**Directions:** Within the data below, tally the lines that contain "computer" and state only the total.

[[ Source data open ]]

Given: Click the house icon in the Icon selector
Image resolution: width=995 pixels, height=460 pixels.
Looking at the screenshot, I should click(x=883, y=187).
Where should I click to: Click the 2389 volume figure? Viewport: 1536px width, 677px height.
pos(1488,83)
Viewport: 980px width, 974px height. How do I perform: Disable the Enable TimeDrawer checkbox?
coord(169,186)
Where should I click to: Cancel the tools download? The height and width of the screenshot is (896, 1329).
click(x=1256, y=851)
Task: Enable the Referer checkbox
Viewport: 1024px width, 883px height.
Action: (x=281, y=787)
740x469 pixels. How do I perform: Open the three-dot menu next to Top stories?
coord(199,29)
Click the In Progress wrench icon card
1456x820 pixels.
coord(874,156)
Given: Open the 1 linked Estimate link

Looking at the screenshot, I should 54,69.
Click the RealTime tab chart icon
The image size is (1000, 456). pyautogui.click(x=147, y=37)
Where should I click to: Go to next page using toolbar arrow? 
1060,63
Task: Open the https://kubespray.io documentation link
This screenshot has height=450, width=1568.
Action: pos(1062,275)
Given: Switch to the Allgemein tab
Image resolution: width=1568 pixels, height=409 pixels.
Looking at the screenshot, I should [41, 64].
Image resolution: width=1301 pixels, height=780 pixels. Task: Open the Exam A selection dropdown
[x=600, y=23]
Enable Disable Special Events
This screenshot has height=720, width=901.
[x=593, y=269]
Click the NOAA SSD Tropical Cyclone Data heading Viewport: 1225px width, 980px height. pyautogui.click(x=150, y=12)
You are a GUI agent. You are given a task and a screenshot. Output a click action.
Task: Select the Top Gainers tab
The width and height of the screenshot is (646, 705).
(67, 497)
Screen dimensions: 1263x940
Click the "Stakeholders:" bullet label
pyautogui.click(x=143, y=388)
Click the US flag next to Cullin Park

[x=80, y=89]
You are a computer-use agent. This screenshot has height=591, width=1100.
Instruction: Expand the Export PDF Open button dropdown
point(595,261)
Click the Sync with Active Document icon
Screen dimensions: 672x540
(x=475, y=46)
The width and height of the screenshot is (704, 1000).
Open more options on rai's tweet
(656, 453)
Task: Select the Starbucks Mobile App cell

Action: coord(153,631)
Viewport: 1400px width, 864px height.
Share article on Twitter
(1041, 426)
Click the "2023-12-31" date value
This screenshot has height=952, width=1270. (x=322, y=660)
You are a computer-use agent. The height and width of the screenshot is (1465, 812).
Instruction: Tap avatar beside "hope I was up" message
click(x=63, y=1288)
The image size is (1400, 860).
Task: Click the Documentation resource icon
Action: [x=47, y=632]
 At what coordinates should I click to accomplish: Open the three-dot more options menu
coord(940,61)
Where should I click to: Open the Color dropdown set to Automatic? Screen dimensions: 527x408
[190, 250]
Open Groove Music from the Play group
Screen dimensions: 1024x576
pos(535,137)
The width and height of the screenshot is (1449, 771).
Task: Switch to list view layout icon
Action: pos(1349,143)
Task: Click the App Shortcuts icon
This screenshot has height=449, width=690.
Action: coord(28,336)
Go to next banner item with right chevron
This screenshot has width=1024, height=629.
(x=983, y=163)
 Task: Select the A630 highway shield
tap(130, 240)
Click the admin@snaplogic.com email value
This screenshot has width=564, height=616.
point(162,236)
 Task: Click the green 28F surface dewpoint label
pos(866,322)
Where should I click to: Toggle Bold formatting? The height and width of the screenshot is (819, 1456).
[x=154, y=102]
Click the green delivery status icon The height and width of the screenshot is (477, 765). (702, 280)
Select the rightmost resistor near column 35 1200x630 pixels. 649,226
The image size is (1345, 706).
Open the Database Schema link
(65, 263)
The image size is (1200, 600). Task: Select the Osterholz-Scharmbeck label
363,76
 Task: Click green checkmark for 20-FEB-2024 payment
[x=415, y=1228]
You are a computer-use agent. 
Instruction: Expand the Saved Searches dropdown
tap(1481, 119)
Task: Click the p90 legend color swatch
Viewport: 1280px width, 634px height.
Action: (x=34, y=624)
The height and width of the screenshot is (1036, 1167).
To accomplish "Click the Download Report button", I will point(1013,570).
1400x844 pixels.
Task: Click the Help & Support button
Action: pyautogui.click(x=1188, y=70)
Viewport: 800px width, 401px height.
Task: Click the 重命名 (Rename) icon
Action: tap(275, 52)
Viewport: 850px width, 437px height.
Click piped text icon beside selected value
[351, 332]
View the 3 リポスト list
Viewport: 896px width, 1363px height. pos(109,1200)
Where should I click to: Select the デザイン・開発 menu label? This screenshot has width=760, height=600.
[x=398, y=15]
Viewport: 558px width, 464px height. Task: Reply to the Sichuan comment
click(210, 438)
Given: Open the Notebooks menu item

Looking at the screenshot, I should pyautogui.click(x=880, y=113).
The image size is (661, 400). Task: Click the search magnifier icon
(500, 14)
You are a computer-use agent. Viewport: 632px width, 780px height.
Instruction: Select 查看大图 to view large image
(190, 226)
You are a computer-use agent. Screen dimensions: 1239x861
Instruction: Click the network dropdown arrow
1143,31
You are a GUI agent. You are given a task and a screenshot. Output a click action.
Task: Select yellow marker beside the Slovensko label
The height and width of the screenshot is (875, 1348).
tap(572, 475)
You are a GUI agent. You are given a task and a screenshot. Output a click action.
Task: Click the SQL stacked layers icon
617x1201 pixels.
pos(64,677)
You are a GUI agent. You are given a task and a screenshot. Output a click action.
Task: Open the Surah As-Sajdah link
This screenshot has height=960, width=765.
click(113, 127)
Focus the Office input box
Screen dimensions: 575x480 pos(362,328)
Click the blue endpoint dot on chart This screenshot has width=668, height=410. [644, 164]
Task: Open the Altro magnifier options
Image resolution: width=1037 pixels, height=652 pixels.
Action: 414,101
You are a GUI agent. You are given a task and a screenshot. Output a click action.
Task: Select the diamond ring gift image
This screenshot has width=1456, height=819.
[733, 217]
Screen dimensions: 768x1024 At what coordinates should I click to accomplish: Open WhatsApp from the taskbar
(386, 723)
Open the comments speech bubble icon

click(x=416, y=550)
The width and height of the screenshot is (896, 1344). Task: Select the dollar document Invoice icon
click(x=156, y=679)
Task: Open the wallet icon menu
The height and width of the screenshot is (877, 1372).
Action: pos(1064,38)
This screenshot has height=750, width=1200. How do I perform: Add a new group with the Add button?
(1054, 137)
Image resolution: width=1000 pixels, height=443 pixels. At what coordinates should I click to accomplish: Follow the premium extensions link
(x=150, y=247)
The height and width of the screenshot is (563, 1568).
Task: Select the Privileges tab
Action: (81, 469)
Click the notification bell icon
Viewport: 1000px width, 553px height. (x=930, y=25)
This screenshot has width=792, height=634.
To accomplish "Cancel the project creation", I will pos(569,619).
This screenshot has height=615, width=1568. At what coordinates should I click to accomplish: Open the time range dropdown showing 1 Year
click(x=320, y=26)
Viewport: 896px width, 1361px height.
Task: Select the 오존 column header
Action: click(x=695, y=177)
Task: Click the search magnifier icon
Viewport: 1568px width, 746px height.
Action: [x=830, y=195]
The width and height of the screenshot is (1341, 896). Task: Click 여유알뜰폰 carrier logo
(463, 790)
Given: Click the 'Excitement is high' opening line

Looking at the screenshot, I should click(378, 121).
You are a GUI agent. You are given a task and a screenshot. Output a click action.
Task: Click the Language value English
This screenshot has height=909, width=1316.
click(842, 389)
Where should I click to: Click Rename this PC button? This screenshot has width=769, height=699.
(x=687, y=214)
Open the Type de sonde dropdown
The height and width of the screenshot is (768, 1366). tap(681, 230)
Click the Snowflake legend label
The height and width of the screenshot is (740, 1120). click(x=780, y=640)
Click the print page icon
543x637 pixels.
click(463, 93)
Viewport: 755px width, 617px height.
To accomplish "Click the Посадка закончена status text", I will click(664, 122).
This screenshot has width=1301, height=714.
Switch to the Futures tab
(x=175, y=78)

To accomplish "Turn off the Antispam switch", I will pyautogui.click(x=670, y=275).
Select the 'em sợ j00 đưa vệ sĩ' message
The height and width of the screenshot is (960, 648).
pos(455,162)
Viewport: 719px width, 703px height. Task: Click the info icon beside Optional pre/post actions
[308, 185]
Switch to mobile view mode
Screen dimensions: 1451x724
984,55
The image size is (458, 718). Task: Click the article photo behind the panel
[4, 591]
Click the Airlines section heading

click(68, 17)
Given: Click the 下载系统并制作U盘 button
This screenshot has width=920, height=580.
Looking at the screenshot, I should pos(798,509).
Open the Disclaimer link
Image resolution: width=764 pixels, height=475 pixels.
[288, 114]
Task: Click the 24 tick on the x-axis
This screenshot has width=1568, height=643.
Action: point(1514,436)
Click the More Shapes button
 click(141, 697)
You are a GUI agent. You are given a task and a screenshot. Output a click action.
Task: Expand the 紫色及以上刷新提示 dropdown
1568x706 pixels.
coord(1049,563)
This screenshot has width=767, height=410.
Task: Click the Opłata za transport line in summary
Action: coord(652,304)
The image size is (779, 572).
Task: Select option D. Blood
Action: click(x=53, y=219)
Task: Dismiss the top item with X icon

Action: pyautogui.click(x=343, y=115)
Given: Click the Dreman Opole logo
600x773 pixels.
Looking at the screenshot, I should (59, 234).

[[ Source data closed ]]

**Your response:** 5